One thing wrong with the title is that it is open ended. Meltzer and many others have been saying the same thing for several years and inflation hasn’t arrived yet. They can never be proved wrong as long as inflation is assumed to be just over the horizon. A gong should go off to stop the cake walk and let everyone find his chair. Whether intended or not, the ploy of inflation in the future is similar to the one where a policy is called an experiment. As long as it is succeeding, it is still an experiment and the jury is still out. Only if it ultimately fails is the experiment considered concluded. An experiment can never be refuted as long as the experiment continues, and neither can the absence of predicted inflationary consequences as long as we get to count future inflation.

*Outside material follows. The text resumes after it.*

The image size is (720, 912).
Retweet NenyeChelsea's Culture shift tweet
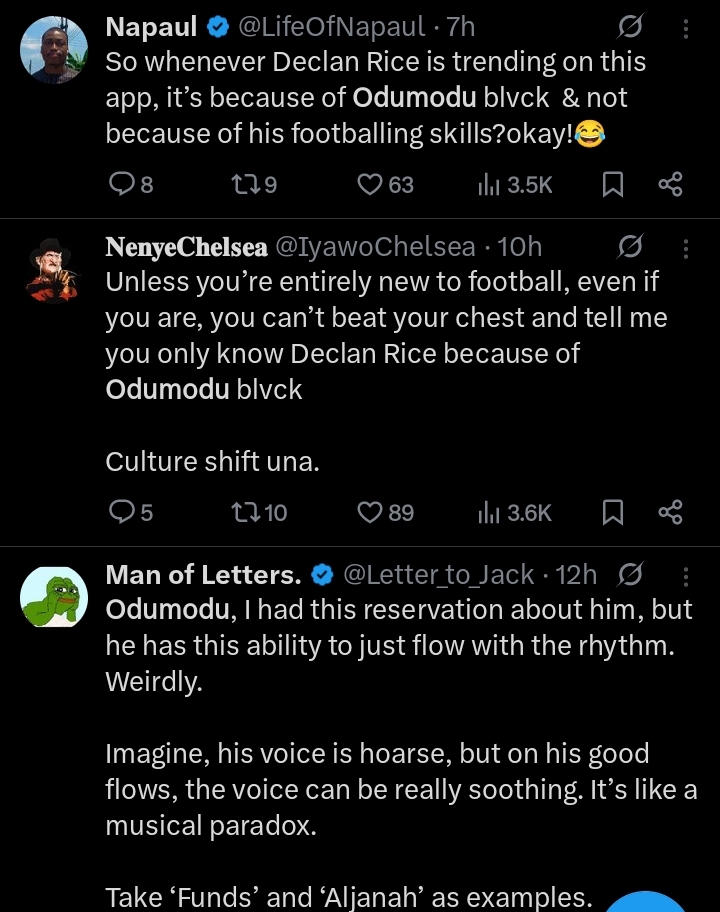(243, 513)

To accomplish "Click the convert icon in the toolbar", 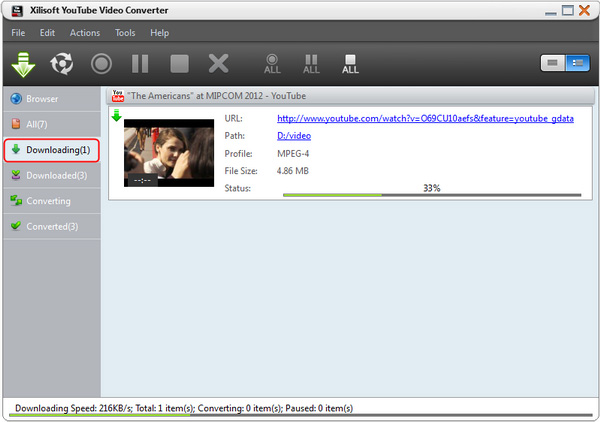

Meltzer calls attention to the very large budget deficits in recent years, largely financed by Fed purchases of bonds:
“Never in history has a country that financed big budget deficits with large amounts of central bank money avoided inflation. Yet the U.S. has been printing money—and in a reckless fashion—for years.”
Notice the sleight of hand in that quotation as “central bank money” morphed into “printing money.” He knows exactly what has been happening, as reflected in this piece and other writings of his. He knows that the Fed’s bond purchases have created large quantities of bank reserves, much of which banks have allowed to remain on deposit at the Fed as “excess reserves.” If, by “money printing,” he means bank reserve expansion he is right by that strange definition. He and others often use the term “monetary base” in their unique definition of money printing, the monetary base being bank reserves plus outstanding currency The monetary base used to be called “high powered” money since both its components can be used as the basis for multiple monetary expansion of the banking system. They are correct that the monetary base—whose main component is bank reserves—has expanded tremendously. However, that is not printing money.
Neither rising bank reserves nor a rising monetary base has translated into what has generally been known as money in the context of printing money. Too much money can cause inflation because that’s what we all spend on goods and services. The most commonly used definition of money in recent years has been the M2 measure. The M2 money supply may be found in the Fed’s H.6. report. Just google it.
At the time of this writing, M2 growth has been 6.9 percent over the past 3 months, 6.5 percent over the past 6 months, and 6.0 percent over the past 12 months. These growth rates are similar to what they’ve been for several years. They would be high under normal circumstances, but circumstances haven’t been normal. Since M2 growth times the velocity of M2 generates nominal income or nominal GDP, and since nominal GDP has been growing more slowly that M2, M2 velocity has by definition been falling. It wouldn’t change the argument if you use another measure of money, such as M1, which has been growing much faster than M2, since nominal GDP growth is what it is and you would just derive a sharper decline in M1 velocity.
Of course, Allan Meltzer knows all this and probably could express it better than I if he wanted to. But, apparently, he doesn’t want to. He prefers to portray money growth as wildly excessive and highly inflationary. It’s just that the coming inflation hasn’t arrived yet. But it’s coming. It’s been coming for five years now.
He does, however, begin his piece with an inflation alert. He says the Department of Agriculture forecast that food prices will rise as much as 3.5 percent this year. I don’t doubt that since I can’t find a decent avocado or lime that actually has juice in it. Surely he isn’t hanging his hat on weather related food price increases.
You don’t have to give up your faith in monetarism to acknowledge reality. I haven’t. All it takes is to distinguish between bank reserves and the monetary base on the one hand from M2 (and its velocity) on the other hand. It is the latter that drives inflation since that’s what the public uses as spending money. Meltzer says inflation is merely postponed indefinitely despite growth in bank reserves and the monetary base. I say inflation has been low because of slow growth in the money supply adjusted for velocity.